Kathy Baldock has generously contributed a considerable amount of her time to read and review the latest book by a Christian purporting to offer a "compassionate" response to the issue of homosexuality. Among other things Kathy observes that, while the author (Michael Brown) appears to sincerely believe he's being compassionate, she found nothing in the content of the book that any outside observer would be likely to interpret as compassion.
Based on my own experiences growing up in fundamentalistic churches, I don't find that surprising. While believers in such churches are routinely exhorted to harbor warm thoughts toward others in the name of love, compassion is inevitably divorced from empathy (and thereby reduced to an abstraction) since the idea that anyone could genuinely view and interpret the world differently than they do borders on heresy.
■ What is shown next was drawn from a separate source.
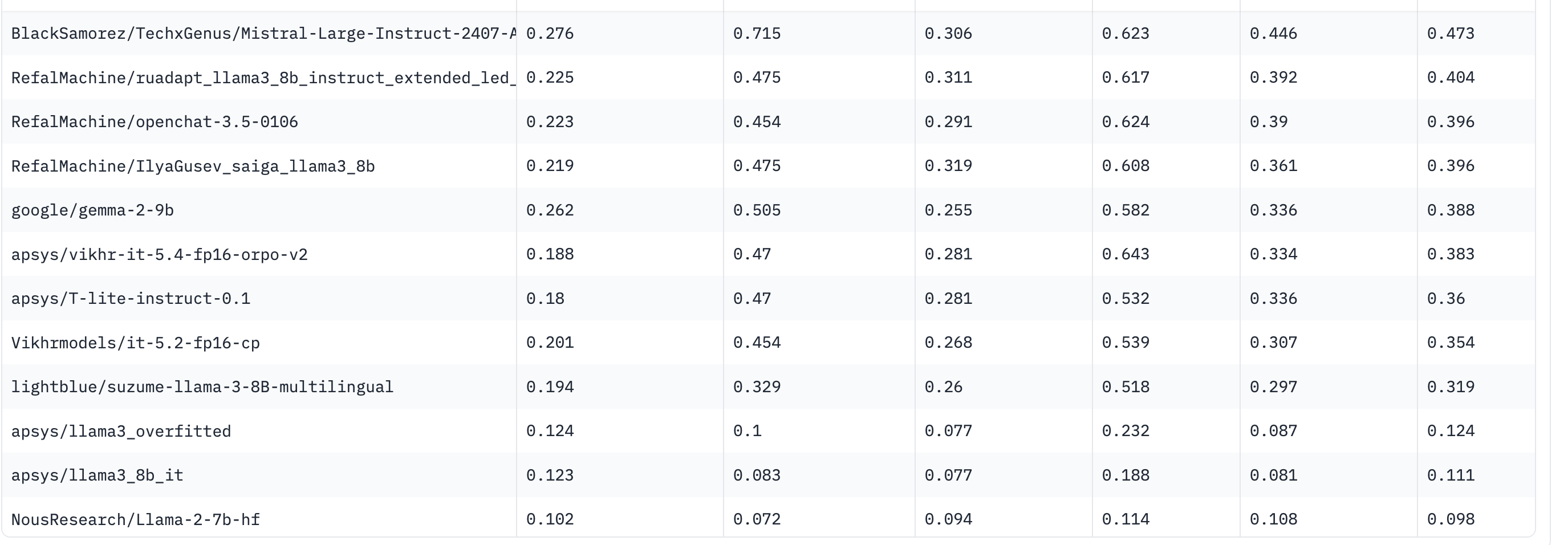Screen dimensions: 1568x545
Task: Select the apsys/llama3_overfitted model cell
Action: point(121,431)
Such differences of perspective must be denounced as either willful rebellion against "the Truth" or satanic deception. Any factual or experiential evidence that contradicts what they have defined as Truth is likewise beneath consideration.
In the twisted version of the Golden Rule that emerges from such conditioning, fundamentalists are taught to "do unto others" by first projecting their own feelings and opinions onto everyone around them and then demanding absolute conformity to that narrow vision. That they are conflating God's will with their own never occurs to them, since they have been armed with a list of Bible verses that appear to support their arguments.
While individuals trapped in this mode of thinking are not irredeemable by any means, it's not always feasible to remain in relationship with somebody who considers you to be a hell-bound apostate. But at the very least we can temper our reactions with an understanding of where they are coming from, extending the same grace we would hope to receive were our positions reversed.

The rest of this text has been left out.